Mary Kenny (born 4 April 1944) is an Irish journalist, broadcaster and playwright. A founding member of the Irish Women's Liberation Movement, she was one of the country's first and foremost feminists, often contributes columns to the Irish Independent and has been described as "the grand dame of Irish journalism". [1] She is based in England. [1]
Mary Kenny was born in Dublin, Ireland. Her father was born in 1877. [2] She grew up in Sandymount, [3] and was expelled from convent school at age 16. [4] She had a sister, Ursula. [5]
She began working at the London Evening Standard in 1966 [6] on its "Londoner's Diary" column, later as a general feature writer, and was woman's editor of The Irish Press in the early 1970s. [7]
Kenny was one of the founding members of the Irish Women's Liberation Movement.
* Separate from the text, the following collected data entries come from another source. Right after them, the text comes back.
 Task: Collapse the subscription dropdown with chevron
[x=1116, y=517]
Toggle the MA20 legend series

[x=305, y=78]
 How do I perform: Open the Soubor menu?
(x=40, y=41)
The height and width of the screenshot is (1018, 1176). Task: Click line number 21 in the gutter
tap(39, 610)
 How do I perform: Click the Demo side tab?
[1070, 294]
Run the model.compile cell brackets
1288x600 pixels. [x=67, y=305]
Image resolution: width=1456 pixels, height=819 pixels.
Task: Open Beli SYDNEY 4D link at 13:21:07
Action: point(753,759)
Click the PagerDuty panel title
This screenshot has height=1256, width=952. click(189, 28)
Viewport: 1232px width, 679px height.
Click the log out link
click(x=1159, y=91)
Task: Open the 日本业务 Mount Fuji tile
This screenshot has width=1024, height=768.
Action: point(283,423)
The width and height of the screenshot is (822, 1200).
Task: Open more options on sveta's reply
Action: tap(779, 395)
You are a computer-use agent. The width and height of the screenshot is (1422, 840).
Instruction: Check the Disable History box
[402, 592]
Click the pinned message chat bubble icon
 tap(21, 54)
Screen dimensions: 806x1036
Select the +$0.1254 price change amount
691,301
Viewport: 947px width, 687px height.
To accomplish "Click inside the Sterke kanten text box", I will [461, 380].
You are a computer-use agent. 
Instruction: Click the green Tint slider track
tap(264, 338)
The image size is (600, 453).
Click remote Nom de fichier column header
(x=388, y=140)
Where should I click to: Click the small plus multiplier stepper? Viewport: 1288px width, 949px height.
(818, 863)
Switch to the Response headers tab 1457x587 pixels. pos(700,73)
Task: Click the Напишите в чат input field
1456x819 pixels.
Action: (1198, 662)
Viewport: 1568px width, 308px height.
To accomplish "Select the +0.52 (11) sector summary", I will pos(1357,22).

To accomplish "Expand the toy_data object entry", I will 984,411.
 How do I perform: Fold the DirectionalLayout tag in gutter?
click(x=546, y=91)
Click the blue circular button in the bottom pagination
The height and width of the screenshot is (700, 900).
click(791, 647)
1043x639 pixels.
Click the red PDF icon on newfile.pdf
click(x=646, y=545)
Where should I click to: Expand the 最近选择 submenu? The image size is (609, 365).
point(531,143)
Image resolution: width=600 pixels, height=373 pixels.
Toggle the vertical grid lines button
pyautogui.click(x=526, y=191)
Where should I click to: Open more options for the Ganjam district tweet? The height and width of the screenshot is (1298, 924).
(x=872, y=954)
Although the group had no formal structure of officials, she was often seen as the "ring leader" of the group. [6] In March 1971, as part of an action by the IWLM, she walked out of Haddington Road church after the Archbishop of Dublin's pastoral was read out from the pulpit, confirming that "any contraceptive act is always wrong", [6] saying "this is Church dictatorship". [8] In a follow-up letter to The Irish Times she explained her actions by saying Ian Paisley was right: "Home Rule is Rome Rule". [9]
In 1971, Kenny travelled with Nell McCafferty, June Levine and other Irish feminists on the so-called "Contraceptive Train" from Dublin to Belfast to buy condoms, then illegal within the Republic of Ireland. [10] [11] Later that year she returned to London as Features Editor of the Evening Standard. [6]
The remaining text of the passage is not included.